Materials and technology: What caviar should we use? How and where do we cook the marrow?
Experimentation: testing, trying things out
Final test: Tasting until it gets to the right point
Making it at the restaurant: Finding ways to reproduce what we've created."
A TEAM EFFORT
There was another aspect that made El Bulli special: all of El Bulli's experiments were a team effort. Even though they had this genius at the front of the room he thought everything was best through a team effort. (But I believe this was an innate trait and not necessarily something that can be enforced on an organization.)

Even in the Taller it was important that everyone could exchange ideas freely without fear of who the boss was or wasn't.

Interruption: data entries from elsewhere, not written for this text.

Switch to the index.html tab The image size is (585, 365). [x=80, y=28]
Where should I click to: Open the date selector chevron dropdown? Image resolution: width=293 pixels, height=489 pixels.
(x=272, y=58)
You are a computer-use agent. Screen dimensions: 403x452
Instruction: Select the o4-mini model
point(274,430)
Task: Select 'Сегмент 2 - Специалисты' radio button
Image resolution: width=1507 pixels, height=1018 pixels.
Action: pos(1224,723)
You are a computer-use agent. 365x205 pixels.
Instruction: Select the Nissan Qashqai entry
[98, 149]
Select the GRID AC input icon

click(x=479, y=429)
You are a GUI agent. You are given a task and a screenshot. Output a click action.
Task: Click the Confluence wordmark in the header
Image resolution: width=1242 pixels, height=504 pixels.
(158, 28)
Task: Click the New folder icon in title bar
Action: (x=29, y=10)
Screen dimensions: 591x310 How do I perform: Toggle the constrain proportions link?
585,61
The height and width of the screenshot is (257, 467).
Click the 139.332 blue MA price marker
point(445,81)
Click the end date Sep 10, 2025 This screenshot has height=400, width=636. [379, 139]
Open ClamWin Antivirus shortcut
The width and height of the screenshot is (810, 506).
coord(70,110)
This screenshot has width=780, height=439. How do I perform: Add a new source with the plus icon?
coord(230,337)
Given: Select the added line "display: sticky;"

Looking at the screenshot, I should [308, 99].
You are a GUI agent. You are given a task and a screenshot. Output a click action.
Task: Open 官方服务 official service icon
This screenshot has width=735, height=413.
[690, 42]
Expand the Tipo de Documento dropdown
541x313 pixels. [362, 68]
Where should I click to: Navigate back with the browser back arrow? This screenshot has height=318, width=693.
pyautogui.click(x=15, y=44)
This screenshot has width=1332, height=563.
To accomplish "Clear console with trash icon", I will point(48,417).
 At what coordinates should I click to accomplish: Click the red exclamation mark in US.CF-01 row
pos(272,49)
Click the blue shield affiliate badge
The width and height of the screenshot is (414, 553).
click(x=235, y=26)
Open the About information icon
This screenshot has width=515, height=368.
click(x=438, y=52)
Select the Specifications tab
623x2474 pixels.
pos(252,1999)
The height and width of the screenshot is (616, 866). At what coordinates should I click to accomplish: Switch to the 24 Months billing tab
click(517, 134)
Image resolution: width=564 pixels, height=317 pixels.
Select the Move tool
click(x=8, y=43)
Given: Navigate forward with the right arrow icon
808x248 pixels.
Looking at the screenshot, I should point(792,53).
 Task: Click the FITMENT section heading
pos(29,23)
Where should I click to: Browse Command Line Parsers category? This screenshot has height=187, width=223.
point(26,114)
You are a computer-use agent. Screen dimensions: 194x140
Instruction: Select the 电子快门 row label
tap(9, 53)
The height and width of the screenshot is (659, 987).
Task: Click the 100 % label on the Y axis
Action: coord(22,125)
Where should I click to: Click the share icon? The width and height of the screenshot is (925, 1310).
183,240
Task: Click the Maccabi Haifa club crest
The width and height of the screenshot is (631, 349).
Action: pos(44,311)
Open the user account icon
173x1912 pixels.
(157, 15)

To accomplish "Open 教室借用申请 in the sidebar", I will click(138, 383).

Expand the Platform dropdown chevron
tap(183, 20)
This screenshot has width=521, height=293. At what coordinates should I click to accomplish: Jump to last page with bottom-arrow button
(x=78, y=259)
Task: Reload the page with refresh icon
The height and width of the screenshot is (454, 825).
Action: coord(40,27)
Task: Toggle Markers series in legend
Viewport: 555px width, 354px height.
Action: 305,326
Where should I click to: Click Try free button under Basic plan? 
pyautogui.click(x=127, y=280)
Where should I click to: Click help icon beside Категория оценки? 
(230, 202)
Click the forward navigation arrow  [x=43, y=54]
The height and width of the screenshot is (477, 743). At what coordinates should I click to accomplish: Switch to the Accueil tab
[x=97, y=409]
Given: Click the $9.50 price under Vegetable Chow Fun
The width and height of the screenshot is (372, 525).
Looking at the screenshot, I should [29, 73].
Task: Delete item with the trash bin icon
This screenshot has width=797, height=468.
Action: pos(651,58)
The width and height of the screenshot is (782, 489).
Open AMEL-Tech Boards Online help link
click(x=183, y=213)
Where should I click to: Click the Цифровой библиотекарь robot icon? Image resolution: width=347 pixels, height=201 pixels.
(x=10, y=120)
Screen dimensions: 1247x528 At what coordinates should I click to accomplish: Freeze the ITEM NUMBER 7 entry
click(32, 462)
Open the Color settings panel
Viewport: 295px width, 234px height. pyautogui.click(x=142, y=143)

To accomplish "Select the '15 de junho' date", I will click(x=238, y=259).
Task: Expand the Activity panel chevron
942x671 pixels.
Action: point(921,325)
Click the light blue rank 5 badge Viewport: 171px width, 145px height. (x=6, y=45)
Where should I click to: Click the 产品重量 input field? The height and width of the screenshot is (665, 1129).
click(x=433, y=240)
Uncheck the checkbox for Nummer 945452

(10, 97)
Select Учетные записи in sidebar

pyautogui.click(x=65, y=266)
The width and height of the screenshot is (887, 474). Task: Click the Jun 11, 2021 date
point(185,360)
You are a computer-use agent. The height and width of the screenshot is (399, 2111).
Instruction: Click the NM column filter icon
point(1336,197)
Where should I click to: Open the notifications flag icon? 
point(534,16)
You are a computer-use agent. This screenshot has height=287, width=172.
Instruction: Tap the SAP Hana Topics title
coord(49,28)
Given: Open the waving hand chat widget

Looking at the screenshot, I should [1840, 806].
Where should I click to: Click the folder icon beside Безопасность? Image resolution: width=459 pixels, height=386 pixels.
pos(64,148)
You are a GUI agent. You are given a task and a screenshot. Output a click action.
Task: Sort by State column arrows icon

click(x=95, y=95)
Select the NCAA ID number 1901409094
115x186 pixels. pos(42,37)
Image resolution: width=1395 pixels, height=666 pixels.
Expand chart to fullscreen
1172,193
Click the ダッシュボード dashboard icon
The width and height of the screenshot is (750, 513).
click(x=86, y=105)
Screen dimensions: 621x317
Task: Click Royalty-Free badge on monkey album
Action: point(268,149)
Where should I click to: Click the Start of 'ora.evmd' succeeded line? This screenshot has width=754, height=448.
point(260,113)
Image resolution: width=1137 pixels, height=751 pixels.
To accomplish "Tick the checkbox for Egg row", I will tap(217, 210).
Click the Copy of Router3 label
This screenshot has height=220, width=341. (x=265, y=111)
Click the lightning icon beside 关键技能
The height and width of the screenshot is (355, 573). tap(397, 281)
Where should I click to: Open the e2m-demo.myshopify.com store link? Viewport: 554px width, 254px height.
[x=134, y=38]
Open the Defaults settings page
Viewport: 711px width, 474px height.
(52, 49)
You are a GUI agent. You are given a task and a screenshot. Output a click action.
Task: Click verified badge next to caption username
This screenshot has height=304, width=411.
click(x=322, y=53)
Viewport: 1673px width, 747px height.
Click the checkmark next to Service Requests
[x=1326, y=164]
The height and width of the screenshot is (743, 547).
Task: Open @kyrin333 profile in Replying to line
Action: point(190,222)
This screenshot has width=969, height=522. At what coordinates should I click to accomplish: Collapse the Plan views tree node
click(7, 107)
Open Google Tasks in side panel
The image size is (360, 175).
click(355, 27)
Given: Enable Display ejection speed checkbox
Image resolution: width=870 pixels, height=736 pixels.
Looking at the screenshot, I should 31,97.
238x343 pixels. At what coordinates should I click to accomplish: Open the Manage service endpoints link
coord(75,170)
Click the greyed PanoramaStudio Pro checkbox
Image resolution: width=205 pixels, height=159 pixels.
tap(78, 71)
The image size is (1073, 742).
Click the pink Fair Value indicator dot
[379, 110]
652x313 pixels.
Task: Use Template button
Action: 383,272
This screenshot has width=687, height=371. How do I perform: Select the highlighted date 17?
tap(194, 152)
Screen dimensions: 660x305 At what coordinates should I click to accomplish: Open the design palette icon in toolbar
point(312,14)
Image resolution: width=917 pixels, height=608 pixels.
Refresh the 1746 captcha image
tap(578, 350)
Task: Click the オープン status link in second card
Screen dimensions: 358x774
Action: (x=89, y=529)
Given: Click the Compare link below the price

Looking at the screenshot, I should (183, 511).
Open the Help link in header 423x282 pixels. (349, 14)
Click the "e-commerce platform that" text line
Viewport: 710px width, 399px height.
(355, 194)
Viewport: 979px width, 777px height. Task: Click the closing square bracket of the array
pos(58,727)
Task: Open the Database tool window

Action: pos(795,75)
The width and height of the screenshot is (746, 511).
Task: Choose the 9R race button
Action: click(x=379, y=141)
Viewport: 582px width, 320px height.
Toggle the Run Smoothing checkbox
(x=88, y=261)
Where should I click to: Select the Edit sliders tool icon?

"Every Thursday, "more or less," while he was there, says Kirby [Colin Kirby 2008 stagiare] the stagiares were invited to join in a creativity session. "Ferran would come for thirty or forty-five minutes," he continues, "just playing with ideas. He'd give us two ingredients and the next week everyone was allowed to share their ideas with him, no matter how crazy or irrelevant." Sometimes, an idea would make the cut and end up being incorporated or adapted into the menu."

Note that this only extended to the kitchen. It was not the server's responsibilities to help develop techniques. But there was a certain meritocracy where the idea, not politics or experience, were the most important part of everyone's jobs.

NOBLE FAILURES
Occasionally, the most important dishes at El Bulli were the worst received. They were new. They were different. They were strange. Out of these, however, came the techniques that would eventually spread across the world. Because they established a precedent and then allowed for success to be built on the failures. One such dish was Smoke Foam (I know, it doesn't sound good to me either.

 "Smoke foam was the dish I have liked least at El Bulli, but it was the most important dish, because it made a gas into a solid. It was a clear expression of Ferran's message: 'Everything is possible.'" - Pau Arenos, cookbook author.

Because this technique led to other, better iterations of a dish it was important enough. Which is a huge luxury not afforded to most restaurants. But if experimentation and pushing boundaries is the goal, which they were at El Bulli, those thing have to be built into the system.

EXPERIMENTERS. NOT SCIENTISTS.
It is important to note that even with all of these experimentations, the chefs at El Bulli were not scientists.

David Weitz, director of Harvard's School of Engineering and Applied Sciences, "Chefs tend to try something, and if it doesn't work they move on to something else. We keep at it, we try to understand why it doesn't work and figure out a way to make it work. Our whole belief is that if we can understand something we can make it better. Chefs just want to know how to get the results."

Which is also true, I think, of ad creatives and the ad industry as a whole. As much as people try to make creative advertising out to be something that has a formula. Even in the age of  creative technologists, with the added importance of understanding technology, our job is to get something done. It can be extraordinary and the result of experimentations but it it still about getting it done. Not the pursuit. Which puts us closer to chefs, artists, et al, than scientists.

All quotes taken from "Ferran: The Inside Story of El Bulli and the Man Who Reinvented Food."